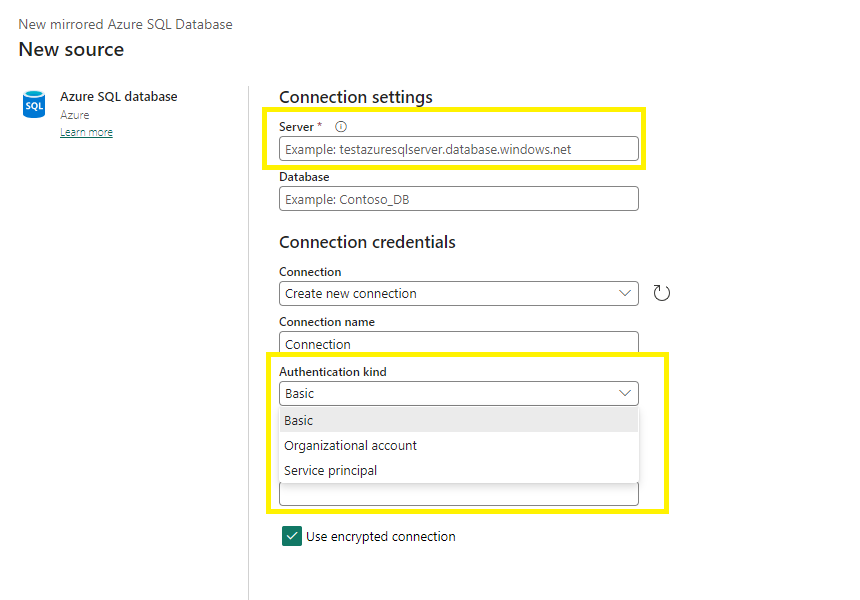Screen dimensions: 860x600
Task: Toggle the Use encrypted connection checkbox
Action: pos(292,537)
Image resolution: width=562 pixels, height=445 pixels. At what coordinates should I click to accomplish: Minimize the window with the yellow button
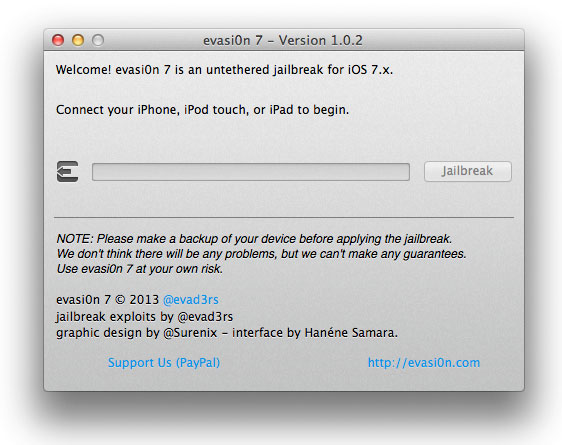tap(78, 40)
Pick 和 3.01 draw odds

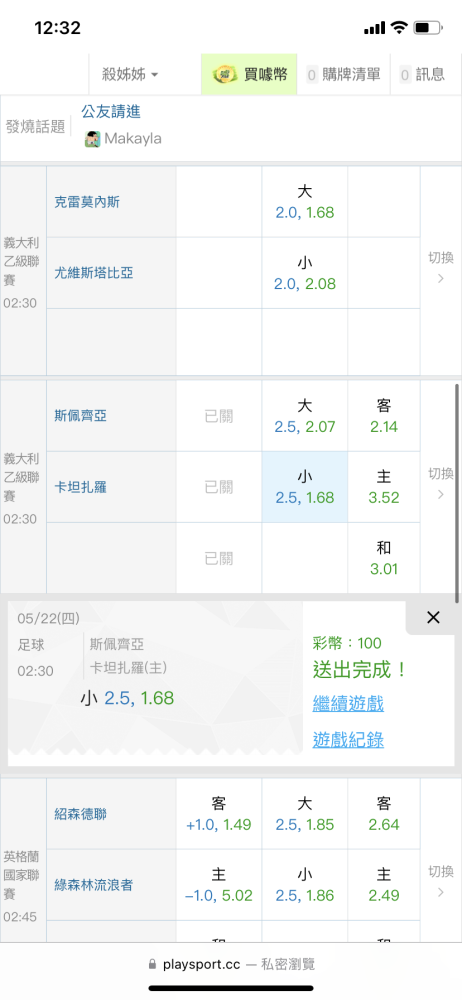coord(384,558)
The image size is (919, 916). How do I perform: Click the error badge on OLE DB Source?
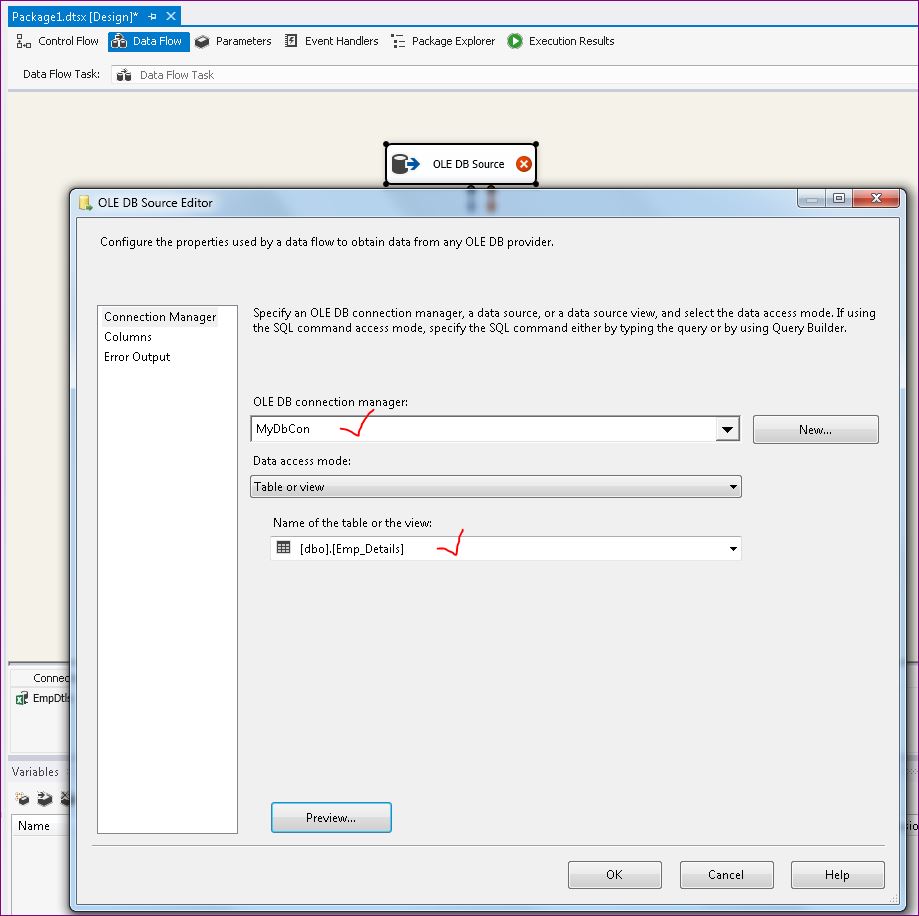[x=524, y=162]
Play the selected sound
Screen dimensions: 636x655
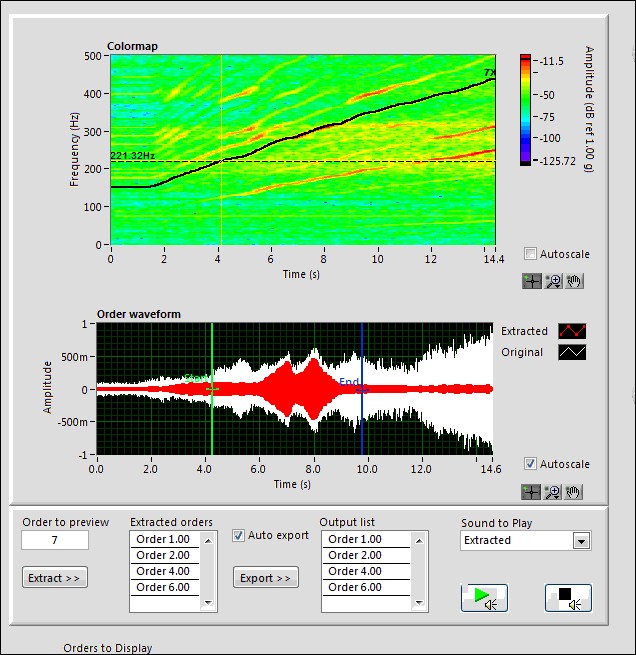point(484,597)
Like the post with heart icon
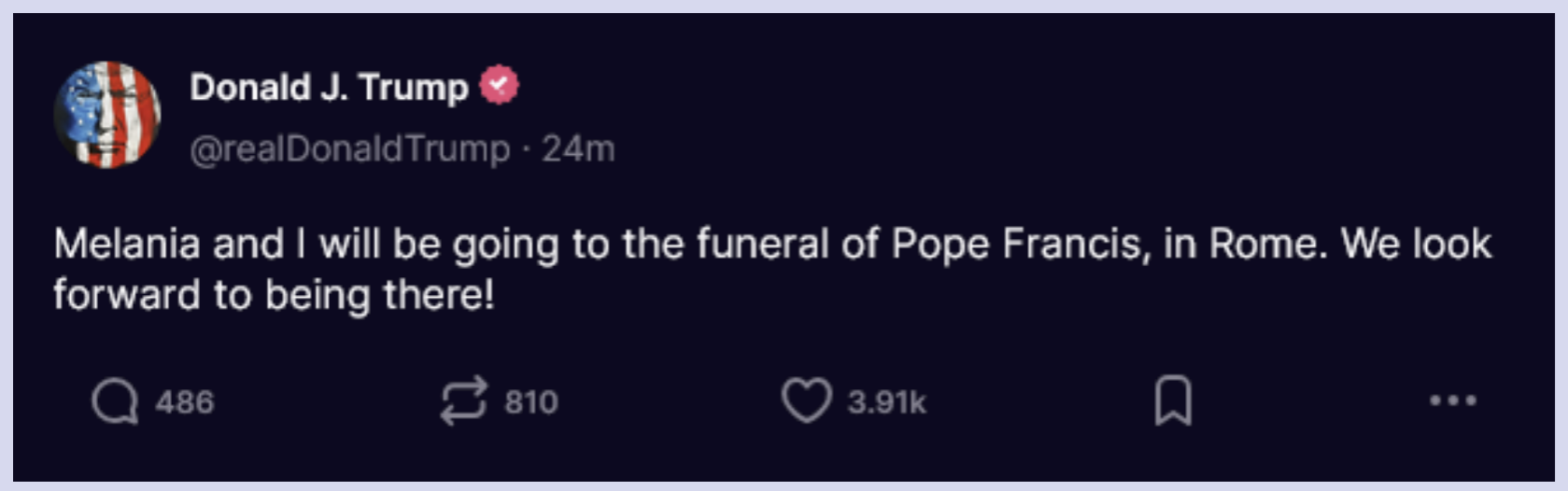 coord(806,401)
++++++++
### [Your goal]
These lines alone form the answer: the one containing "Pick 和 3.01 draw odds" and every line after it through the end of the material, exactly as written, pictures left out.

### [Reply]
Pick 和 3.01 draw odds

coord(384,558)
The image size is (919, 916). How do I perform: Click the error badge on OLE DB Source?
[x=524, y=162]
Play the selected sound
Screen dimensions: 636x655
point(484,597)
Like the post with heart icon
 coord(806,401)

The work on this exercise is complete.